§ **TASK INSTRUCTIONS**
Word for word, transcribe the lines from the one containing "Screen dimensions: 371x231" through the end of the entries, both included, and nothing else.
** Opening EXERCISE INPUT block **
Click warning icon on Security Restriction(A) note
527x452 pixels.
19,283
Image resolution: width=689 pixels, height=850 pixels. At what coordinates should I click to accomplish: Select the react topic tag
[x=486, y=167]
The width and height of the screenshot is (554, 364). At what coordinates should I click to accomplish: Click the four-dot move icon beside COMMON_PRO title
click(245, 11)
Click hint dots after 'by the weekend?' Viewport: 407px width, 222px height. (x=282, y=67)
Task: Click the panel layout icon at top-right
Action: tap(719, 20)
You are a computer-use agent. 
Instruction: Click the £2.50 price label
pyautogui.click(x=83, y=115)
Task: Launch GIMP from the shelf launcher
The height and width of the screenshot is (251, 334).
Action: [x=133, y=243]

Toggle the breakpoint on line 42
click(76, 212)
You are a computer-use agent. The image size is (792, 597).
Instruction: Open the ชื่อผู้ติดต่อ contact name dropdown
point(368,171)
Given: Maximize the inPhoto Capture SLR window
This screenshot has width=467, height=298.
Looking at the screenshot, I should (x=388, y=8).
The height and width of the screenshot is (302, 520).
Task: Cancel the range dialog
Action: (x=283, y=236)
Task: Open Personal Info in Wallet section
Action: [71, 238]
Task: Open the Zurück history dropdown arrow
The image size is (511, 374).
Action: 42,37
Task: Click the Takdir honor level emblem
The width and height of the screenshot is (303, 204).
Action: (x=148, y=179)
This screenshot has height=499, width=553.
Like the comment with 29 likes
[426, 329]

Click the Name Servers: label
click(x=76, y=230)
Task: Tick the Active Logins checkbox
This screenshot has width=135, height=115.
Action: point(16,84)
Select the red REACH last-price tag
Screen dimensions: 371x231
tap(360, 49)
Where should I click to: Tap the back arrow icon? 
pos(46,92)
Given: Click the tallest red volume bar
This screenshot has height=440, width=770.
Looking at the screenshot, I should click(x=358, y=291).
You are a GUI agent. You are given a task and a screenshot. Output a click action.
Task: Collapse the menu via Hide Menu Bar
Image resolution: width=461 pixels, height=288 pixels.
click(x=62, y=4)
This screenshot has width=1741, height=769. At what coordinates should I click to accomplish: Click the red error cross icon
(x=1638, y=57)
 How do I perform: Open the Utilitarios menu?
** Closing EXERCISE INPUT block **
§ **SOLUTION TO THIS EXERCISE**
Screen dimensions: 371x231
tap(360, 49)
Where should I click to: Tap the back arrow icon? 
pos(46,92)
Given: Click the tallest red volume bar
This screenshot has height=440, width=770.
Looking at the screenshot, I should click(x=358, y=291).
You are a GUI agent. You are given a task and a screenshot. Output a click action.
Task: Collapse the menu via Hide Menu Bar
Image resolution: width=461 pixels, height=288 pixels.
click(x=62, y=4)
This screenshot has width=1741, height=769. At what coordinates should I click to accomplish: Click the red error cross icon
(x=1638, y=57)
 How do I perform: Open the Utilitarios menu?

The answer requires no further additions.